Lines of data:
◇ ◇ ◇ ◇ ◇
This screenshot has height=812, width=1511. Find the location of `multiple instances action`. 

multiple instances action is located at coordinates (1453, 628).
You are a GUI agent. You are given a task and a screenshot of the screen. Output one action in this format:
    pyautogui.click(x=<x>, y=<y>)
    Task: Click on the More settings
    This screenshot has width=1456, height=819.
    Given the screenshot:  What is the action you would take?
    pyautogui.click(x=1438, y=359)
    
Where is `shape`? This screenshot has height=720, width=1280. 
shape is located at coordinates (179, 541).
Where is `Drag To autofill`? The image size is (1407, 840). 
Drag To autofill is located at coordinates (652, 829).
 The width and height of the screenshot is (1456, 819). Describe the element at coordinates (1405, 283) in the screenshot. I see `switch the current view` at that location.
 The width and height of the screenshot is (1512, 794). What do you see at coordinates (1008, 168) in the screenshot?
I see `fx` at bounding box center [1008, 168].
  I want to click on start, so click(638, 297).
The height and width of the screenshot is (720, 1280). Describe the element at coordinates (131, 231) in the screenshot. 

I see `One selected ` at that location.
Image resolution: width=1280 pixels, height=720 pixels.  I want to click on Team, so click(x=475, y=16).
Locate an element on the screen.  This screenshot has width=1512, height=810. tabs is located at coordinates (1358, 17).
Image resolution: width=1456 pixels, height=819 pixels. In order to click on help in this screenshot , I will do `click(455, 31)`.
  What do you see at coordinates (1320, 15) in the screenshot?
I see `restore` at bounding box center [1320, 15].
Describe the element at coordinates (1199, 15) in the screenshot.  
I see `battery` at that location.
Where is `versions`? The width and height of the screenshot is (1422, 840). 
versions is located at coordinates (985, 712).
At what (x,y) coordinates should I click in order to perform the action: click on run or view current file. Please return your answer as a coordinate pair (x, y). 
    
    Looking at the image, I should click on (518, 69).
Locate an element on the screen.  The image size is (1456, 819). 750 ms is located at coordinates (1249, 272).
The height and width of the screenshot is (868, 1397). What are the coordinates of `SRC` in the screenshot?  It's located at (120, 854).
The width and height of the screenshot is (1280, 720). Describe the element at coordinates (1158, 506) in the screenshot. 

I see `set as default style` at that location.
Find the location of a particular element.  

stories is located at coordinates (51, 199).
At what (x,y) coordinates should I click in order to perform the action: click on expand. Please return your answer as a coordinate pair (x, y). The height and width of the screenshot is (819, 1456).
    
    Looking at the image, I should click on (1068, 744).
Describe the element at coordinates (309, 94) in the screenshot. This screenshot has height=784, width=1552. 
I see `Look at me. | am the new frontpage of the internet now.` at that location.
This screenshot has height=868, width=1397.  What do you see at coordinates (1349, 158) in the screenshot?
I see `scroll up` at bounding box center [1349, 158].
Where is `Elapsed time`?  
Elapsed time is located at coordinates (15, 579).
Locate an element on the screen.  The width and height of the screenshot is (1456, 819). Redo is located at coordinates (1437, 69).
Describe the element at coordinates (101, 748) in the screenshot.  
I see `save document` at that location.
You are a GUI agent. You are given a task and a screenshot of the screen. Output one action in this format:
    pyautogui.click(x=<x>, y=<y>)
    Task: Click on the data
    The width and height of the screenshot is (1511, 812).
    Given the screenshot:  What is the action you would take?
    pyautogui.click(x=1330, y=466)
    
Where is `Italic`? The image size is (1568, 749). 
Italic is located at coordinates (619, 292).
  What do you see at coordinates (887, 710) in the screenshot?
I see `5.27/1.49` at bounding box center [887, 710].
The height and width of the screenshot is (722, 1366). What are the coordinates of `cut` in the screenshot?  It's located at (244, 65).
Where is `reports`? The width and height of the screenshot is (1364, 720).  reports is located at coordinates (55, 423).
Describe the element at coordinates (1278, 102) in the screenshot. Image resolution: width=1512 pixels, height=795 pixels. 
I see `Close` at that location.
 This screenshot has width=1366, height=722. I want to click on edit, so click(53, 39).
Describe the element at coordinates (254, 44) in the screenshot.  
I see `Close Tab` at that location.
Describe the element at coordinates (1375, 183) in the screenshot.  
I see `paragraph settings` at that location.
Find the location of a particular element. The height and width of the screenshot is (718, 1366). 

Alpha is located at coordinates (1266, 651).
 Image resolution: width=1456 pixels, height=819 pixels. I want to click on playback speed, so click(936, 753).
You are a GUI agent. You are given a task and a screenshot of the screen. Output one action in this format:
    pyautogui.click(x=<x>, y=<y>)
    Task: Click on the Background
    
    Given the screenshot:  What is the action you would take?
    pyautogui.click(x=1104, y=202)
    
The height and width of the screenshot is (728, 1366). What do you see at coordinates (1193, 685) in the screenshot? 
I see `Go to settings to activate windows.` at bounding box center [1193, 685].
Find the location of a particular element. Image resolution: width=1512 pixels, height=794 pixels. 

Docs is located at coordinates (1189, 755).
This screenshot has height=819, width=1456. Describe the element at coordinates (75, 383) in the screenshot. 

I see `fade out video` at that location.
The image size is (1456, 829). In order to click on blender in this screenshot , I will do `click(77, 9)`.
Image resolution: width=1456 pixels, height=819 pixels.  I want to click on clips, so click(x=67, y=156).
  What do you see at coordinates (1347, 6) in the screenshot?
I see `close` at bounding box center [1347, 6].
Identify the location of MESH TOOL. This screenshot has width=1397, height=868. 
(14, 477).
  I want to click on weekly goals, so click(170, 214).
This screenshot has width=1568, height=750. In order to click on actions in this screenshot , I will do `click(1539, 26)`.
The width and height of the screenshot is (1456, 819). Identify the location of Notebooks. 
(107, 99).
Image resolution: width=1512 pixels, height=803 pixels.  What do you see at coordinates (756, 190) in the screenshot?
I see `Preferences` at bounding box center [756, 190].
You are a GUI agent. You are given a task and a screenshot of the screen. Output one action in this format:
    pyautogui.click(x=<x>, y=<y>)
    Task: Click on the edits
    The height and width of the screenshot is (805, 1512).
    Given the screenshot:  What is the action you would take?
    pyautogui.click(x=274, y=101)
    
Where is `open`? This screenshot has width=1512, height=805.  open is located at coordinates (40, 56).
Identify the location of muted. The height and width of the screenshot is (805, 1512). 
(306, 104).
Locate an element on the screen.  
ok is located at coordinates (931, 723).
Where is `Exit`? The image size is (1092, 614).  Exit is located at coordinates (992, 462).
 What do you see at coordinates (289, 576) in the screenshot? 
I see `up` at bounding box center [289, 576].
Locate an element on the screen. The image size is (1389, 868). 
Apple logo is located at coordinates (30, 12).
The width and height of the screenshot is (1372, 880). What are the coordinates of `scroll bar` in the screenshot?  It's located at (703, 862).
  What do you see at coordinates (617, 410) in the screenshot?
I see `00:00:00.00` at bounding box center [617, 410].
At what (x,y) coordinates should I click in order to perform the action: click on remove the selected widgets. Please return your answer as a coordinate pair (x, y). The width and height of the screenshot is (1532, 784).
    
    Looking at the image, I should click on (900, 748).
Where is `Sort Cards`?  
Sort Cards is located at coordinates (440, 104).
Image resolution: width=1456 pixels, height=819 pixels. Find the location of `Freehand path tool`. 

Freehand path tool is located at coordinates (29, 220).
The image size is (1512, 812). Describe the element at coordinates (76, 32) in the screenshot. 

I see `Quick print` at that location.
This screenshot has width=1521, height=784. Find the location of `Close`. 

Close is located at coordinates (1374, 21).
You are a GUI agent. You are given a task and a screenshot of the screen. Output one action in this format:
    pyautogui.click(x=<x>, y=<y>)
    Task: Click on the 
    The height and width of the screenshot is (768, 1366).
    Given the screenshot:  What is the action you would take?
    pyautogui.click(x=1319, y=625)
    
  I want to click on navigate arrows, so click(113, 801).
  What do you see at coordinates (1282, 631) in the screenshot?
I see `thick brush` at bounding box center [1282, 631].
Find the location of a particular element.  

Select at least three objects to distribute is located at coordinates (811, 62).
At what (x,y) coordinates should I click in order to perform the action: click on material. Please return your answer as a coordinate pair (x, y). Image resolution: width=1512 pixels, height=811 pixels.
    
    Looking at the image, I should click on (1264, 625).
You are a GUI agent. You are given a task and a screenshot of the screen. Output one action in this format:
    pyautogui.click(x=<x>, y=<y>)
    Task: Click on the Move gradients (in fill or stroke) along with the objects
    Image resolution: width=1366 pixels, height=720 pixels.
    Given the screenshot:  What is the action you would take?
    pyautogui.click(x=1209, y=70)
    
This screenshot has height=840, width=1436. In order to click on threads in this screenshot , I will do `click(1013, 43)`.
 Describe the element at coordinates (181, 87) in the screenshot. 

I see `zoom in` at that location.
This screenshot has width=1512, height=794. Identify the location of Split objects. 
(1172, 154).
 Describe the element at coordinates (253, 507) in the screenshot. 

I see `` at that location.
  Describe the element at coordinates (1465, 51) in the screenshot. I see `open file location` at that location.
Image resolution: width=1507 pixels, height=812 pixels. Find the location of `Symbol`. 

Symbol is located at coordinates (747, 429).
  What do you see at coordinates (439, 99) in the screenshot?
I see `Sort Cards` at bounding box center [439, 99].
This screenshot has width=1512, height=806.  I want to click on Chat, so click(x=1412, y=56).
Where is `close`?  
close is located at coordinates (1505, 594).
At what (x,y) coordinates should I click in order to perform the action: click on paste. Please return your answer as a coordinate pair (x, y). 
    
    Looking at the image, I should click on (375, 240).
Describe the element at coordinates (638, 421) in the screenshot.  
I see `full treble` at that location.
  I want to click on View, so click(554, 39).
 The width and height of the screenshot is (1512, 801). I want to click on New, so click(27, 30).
◇ ◇ ◇ ◇ ◇
• GOAL
List every line of the records above that contains the string "Symbol".

• EXPECTED ANSWER
Image resolution: width=1507 pixels, height=812 pixels. Find the location of `Symbol`. 
Symbol is located at coordinates (747, 429).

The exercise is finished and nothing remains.